Data extract.
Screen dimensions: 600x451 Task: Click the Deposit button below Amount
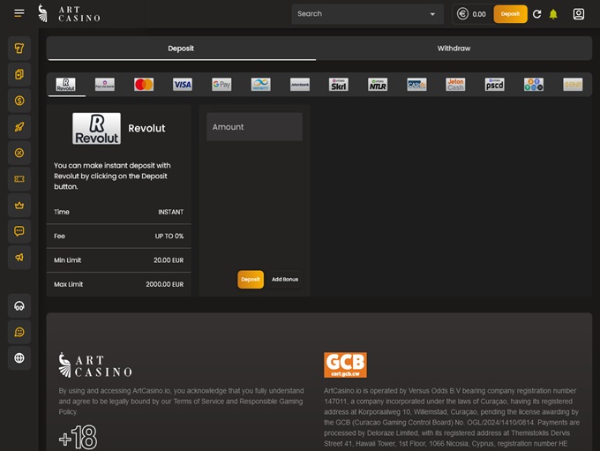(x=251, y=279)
...
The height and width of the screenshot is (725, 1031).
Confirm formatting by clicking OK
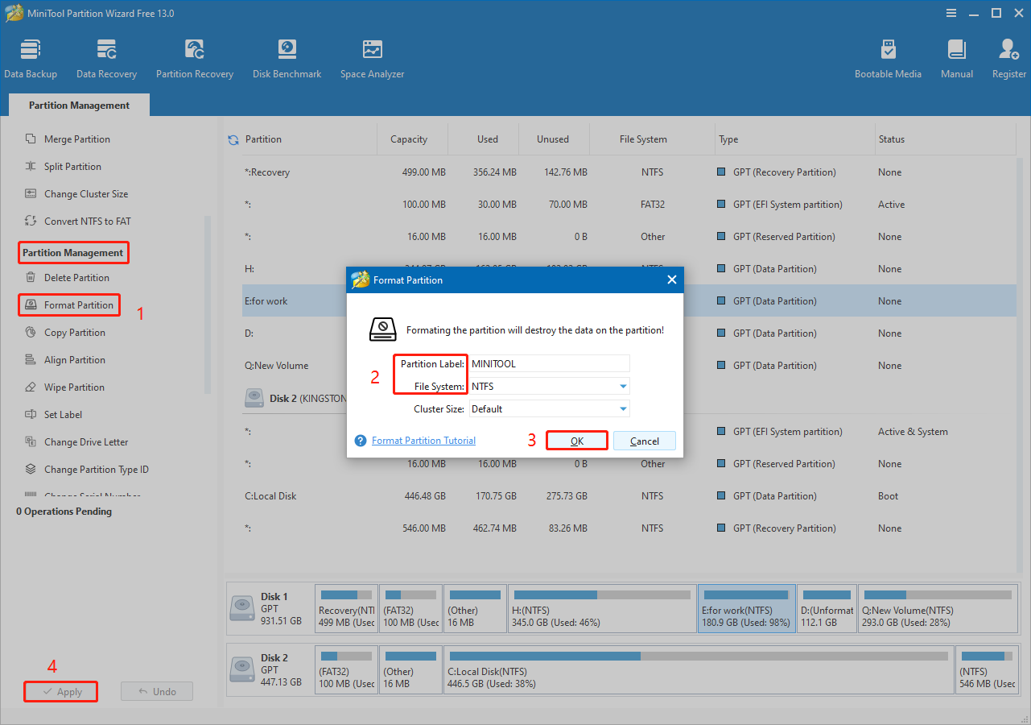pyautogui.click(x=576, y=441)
--
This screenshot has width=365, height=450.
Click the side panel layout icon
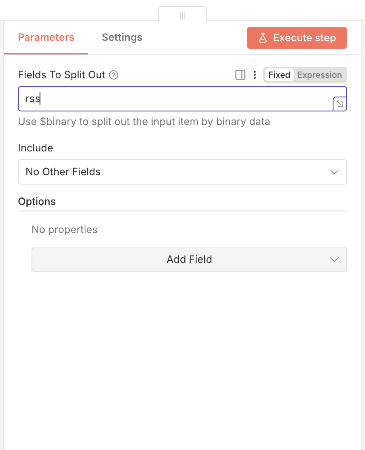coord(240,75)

Directions.
In the data above, copy every line where the string "screenshot" appears.

Response for this exercise.
The height and width of the screenshot is (725, 1031).
This screenshot has width=365, height=450.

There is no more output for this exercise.